DECISION and ORDER
MYRON L. GORDON, District Judge.This is a motion by the defendants to set aside a default judgment.
The complaint was filed on April 18, 1967. Two extensions of time to answer were granted to the defendants on May 31 and June 30, 1967, on the basis of stipulations between their attorneys and the plaintiff’s attorney. No answer or other pleading was ever filed by the defendants, however.
Over two years later, on August 14, 1969, a “request for entry of default and judgment” and a supporting affidavit were filed by the government. On the same day, a default was entered and judgment rendered in favor of the government by the clerk of this court. On May 1, 1972, well over two years after the entry of judgment, the defendants moved to set aside that judgment.
Rule 55, Federal Rules of Civil Procedure, states the requirements for entry of a default and the entry of judgment by default. Rule 55(a) provides that the clerk shall enter a default when it is shown by affidavit or otherwise that “a party against whom a judgment for affirmative relief is sought has failed to plead or otherwise defend as provided by these rules.” Thus, an entry by the clerk of the defendants’ default on the strength of the plaintiff’s affidavit, after more than two years without a responsive pleading, was proper under Rule 55(a).

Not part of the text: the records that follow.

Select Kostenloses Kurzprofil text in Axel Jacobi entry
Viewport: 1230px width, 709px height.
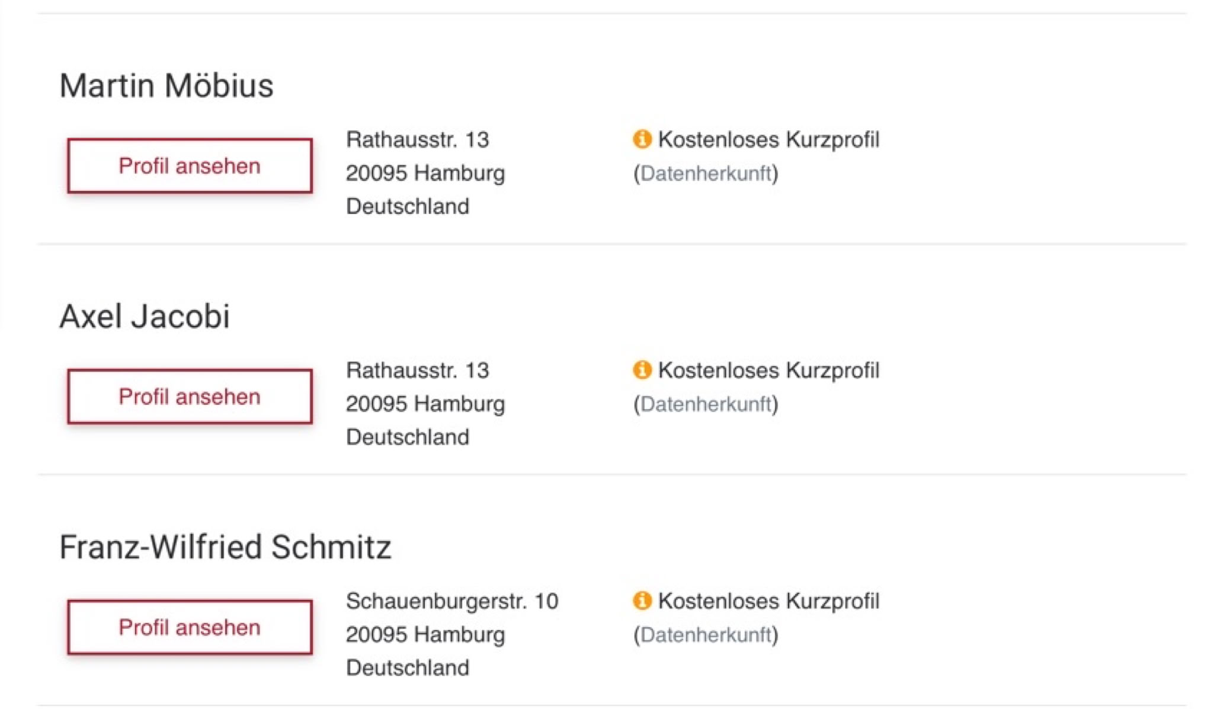click(x=768, y=371)
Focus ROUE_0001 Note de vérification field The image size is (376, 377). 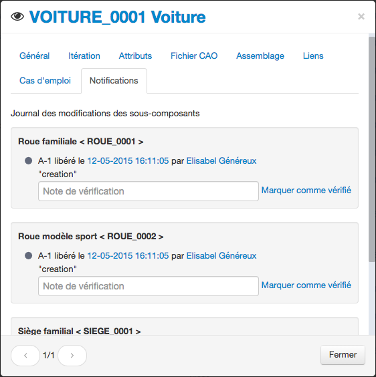click(x=149, y=191)
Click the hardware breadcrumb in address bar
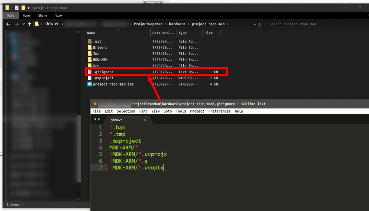Viewport: 369px width, 211px height. (x=177, y=24)
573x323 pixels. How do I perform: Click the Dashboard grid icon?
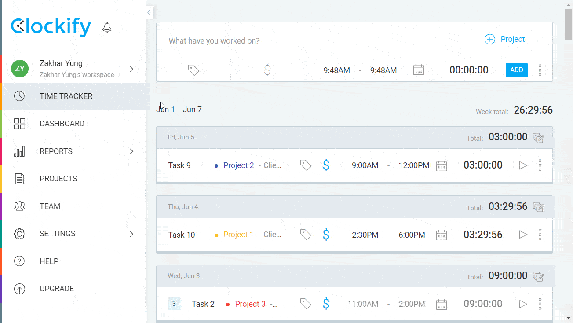pos(19,124)
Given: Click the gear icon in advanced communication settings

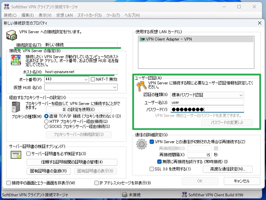Looking at the screenshot, I should coord(142,145).
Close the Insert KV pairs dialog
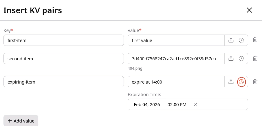The image size is (262, 131). 249,10
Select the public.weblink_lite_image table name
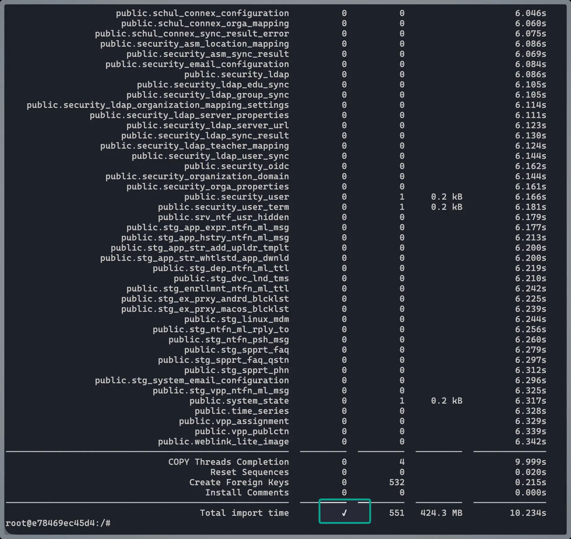The width and height of the screenshot is (571, 539). point(223,442)
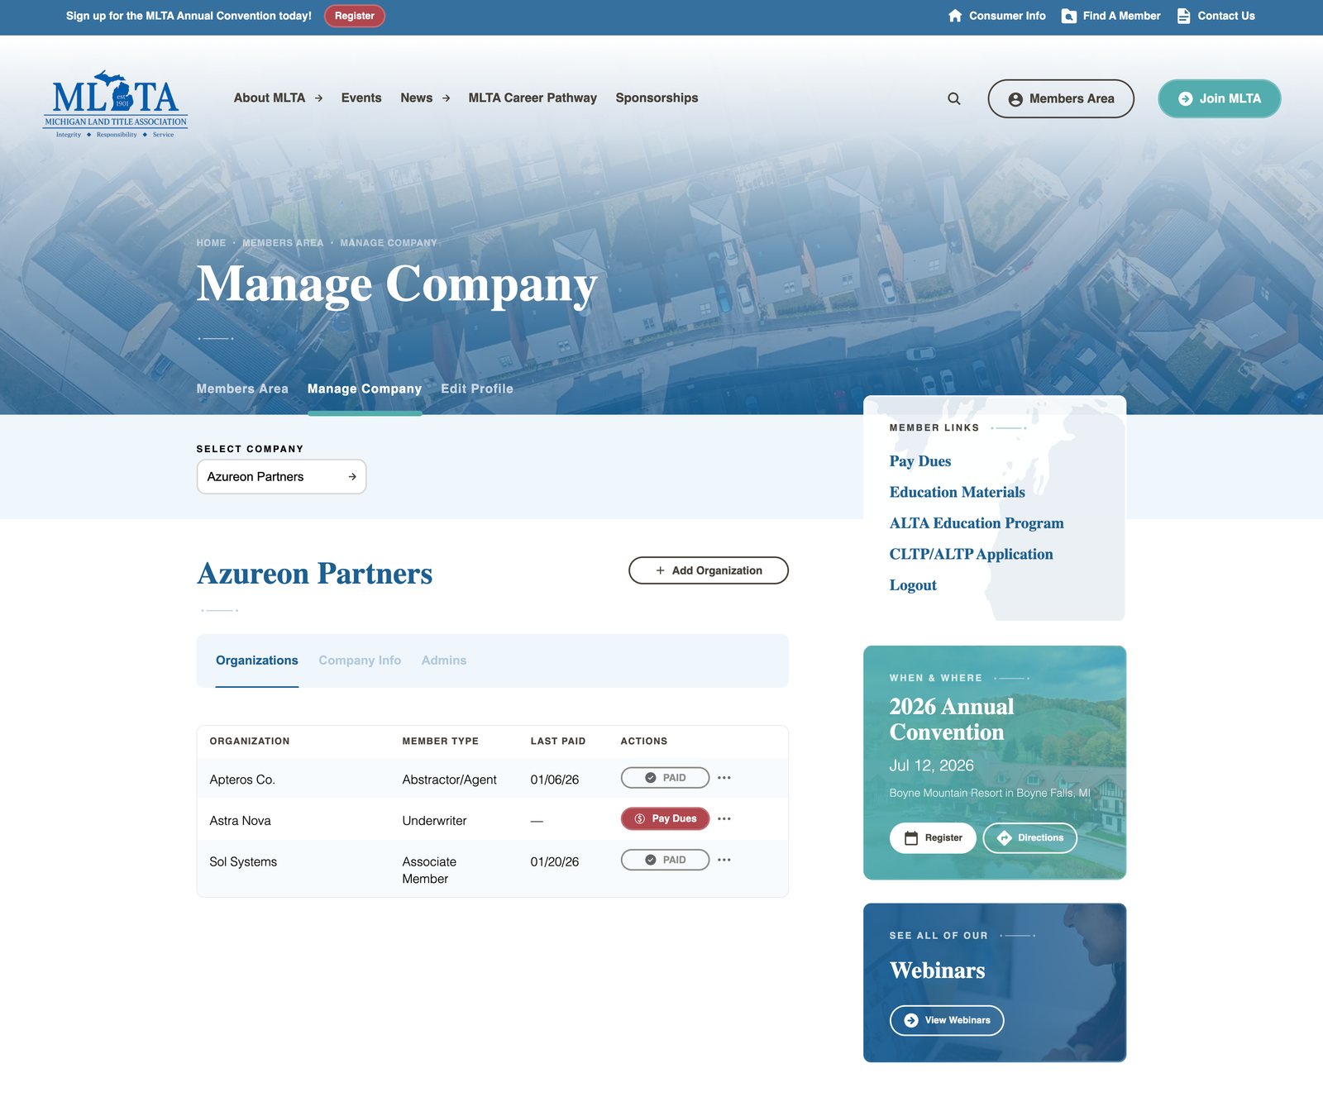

Rule 55(b) provides for the entry of the judgment itself. 55(b)(1) allows *50the clerk to enter judgment summarily, without notice, when certain requirements are met, one of which is the defendant’s having “been defaulted for failure to appear.” When the requirements of 55(b)(1) are not met, judgment can only be entered under § 55(b) (2) after application to the court. If the defendant has appeared, he must be given at least three days notice of the hearing on the application.
The defendants urge that their attorneys’ participation in the formal stipulations extending the time to answer constituted an “appearance”. For the purposes of applying Rule 55, I agree with that contention. Livermore Corp. v. Aktiengesellschaft Gebruder Loepfe, 139 U.S.App.D.C. 256, 432 F.2d 689 (1970); Dalminter, Inc. v. Jessie Edwards, Inc., 27 F.R.D. 491 (S.D.Tex. 1961). Therefore, a valid judgment could only be entered by the court, upon application. United States v. Edgewater Dyeing and Finishing Co., 21 F.R.D. 304 (E.D.Pa.1957). Also, the defendants were entitled to notice of a hearing on the application. Wilver v. Fisher, 387 F.2d 66, 69 (10th Cir. 1967); Meeker v. Rizley, 324 F.2d 269 (10th Cir. 1963); Press v. Forest Laboratories, Inc., 45 F.R.D. 354, 357 (S.D.N.Y.1968).
The judgment in this case should not have been entered by the clerk because the plaintiff’s claim was not for “a sum certain”. The complaint sought judgment against the Melichars for having converted certain cows and heifers to their own use. Nowhere is it shown in the complaint that their value is a sum certain or that such sum is capable of being made certain by computation.
The long delay in seeking the vacation of the judgment would normally justify denial of the motion. However, I am persuaded that the entry of the judgment was not proper and should be set aside. Boehm v. Office of Alien Property Custodian, 120 U.S.App.D.C. 100, 344 F.2d 194 (1965); Schildhaus v. Moe, 335 F.2d 529 (2d Cir. 1964); Tobriner v. Chefer, 118 U.S.App.D.C. 246, 335 F.2d 281 (1964).
This court is empowered to set aside the entry of default under Rule 55(c) and to set aside the judgment under Rule 60(b). The entry of the default itself was proper, and defendants have not moved to vacate it. The judgment, however, was rendered without authority, and it must be set aside. United States v. Edgewater Dyeing and Finishing Co., 21 F.R.D. 304 (E.D.Pa.1957).
Now, therefore, it is ordered that the defendants’ motion to vacate the judgment be and hereby is granted.